* What is being asked
The expected answer is every line of the material that contains the word "agent".

'''

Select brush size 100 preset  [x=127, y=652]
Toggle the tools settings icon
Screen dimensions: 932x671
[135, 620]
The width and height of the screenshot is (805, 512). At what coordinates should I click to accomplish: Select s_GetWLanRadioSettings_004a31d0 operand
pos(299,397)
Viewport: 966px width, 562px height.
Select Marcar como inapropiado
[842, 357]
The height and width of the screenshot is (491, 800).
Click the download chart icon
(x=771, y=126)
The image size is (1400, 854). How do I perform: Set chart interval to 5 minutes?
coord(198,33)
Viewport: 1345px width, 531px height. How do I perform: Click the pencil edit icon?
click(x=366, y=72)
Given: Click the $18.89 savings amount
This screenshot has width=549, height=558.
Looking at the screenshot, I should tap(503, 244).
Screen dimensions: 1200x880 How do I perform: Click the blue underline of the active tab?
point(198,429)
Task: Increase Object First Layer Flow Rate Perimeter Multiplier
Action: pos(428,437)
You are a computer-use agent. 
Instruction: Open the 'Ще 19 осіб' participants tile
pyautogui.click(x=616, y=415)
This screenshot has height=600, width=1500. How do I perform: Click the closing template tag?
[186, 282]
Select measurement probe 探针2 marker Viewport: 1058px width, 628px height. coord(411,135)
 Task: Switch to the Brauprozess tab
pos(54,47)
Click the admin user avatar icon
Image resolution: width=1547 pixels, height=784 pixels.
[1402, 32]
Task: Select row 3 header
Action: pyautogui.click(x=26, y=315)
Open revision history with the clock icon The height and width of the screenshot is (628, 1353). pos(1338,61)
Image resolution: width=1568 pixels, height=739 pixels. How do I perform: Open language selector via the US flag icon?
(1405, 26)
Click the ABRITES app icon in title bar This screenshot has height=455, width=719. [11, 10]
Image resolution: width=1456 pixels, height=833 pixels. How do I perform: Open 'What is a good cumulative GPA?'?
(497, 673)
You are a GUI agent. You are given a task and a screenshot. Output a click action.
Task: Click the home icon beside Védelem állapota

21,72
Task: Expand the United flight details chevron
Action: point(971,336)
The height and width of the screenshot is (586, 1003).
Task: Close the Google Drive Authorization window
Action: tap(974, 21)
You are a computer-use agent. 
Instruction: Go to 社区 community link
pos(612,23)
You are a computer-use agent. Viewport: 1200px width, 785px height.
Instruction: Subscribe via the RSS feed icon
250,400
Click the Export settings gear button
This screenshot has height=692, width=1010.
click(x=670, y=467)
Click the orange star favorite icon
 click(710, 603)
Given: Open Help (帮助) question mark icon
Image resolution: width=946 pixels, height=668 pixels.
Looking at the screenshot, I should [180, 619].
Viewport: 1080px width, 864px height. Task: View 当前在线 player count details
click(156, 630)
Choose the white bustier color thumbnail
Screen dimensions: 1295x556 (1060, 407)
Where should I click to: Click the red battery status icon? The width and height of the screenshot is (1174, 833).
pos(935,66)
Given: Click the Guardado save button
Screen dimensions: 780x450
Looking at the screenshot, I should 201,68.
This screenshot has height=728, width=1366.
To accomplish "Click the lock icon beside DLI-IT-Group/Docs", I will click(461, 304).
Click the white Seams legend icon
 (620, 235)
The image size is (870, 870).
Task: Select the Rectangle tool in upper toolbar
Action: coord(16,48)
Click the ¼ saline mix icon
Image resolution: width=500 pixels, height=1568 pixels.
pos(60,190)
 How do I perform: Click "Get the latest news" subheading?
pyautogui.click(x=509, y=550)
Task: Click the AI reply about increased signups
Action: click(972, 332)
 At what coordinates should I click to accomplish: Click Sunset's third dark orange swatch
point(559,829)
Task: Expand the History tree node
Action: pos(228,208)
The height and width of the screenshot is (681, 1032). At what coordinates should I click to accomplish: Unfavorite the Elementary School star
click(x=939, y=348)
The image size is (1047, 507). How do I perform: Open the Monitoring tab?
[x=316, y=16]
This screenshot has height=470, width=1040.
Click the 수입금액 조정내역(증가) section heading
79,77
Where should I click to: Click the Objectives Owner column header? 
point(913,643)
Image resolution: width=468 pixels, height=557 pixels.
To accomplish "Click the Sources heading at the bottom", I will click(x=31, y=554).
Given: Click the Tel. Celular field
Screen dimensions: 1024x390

'''

* Completed task
You are a computer-use agent. 
You are a GUI agent. You are given a task and a screenshot. Output a click action.
You are a computer-use agent. 
You are a computer-use agent. Viewport: 1200px width, 785px height.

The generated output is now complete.